One that has for me is a shop-made collet sleeve that holds bolts centered on either the shank or threads in a 5C collet larger than the bolt's hex head. For the gantry track I needed Grade 8 bolts whose threads began 0.180" (the channel web thickness) past the last shear plane. The head, shank and rolled threads aren't concentric or aligned axially.
The 3/4" diameter collet sleeve blank was bored 0.370" to match the bolt shanks, then tapped 3/8-16 which gave shallow grooves that the threads readily engage. Grooves in the OD near the ends hold O rings that keep it together after slitting it lengthwise into three pieces.
My previous screw holder design is a cup with the bottom tapped for smaller screws that are threaded up to the head.

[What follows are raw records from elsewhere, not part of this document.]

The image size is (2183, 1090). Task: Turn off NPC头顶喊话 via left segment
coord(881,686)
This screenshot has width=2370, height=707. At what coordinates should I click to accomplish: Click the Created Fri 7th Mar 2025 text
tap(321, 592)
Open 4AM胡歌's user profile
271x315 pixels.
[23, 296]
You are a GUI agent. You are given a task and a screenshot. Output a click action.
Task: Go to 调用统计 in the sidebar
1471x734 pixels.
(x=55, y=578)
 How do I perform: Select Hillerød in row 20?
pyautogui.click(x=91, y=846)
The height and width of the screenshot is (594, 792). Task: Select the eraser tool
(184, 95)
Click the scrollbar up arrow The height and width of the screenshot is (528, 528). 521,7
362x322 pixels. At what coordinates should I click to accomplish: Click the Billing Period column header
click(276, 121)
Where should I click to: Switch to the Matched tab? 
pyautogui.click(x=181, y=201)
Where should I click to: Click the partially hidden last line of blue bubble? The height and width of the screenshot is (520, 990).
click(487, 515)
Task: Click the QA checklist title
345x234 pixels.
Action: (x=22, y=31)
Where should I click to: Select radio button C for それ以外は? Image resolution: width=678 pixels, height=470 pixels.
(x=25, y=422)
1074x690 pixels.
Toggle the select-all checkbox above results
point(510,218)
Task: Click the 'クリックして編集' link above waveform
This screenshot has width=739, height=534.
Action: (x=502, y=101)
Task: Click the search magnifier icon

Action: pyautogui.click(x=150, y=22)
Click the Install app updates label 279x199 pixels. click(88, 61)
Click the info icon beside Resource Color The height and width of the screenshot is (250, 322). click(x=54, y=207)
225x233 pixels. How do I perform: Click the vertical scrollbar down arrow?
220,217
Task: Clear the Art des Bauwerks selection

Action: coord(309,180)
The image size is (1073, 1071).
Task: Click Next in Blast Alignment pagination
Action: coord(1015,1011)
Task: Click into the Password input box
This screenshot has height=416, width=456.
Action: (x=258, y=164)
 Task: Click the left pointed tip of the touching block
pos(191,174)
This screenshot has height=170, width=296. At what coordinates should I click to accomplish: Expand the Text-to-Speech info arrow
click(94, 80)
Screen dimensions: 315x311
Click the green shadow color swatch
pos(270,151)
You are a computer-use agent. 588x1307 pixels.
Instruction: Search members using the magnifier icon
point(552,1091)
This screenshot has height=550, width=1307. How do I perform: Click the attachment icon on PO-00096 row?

I use it to add a tapered end and root-diameter pilot to make them self aligning, which is very handy on awkward connections like the antenna mast joints up on my roof.
This began when I tried to turn Segway battery mounting studs from 1/2" stainless bolts for a robot, rather than sawing up a scarce reject chassis casting. Chucking the bolts by the hex head gave wobbling threads. The cup shaped holder provided a long straight engagement in a 1" collet and let me cut the stud taper close enough to the head as well as drill and tap the end for the battery retaining screw. The ID of the cup has to be larger than the socket that tightens the bolt head.
After I get current projects done I'll slit the cups so they clamp onto the threads instead of requiring either the screw head or a nut to be tightened. They aren't always square to the threads and throw off alignment.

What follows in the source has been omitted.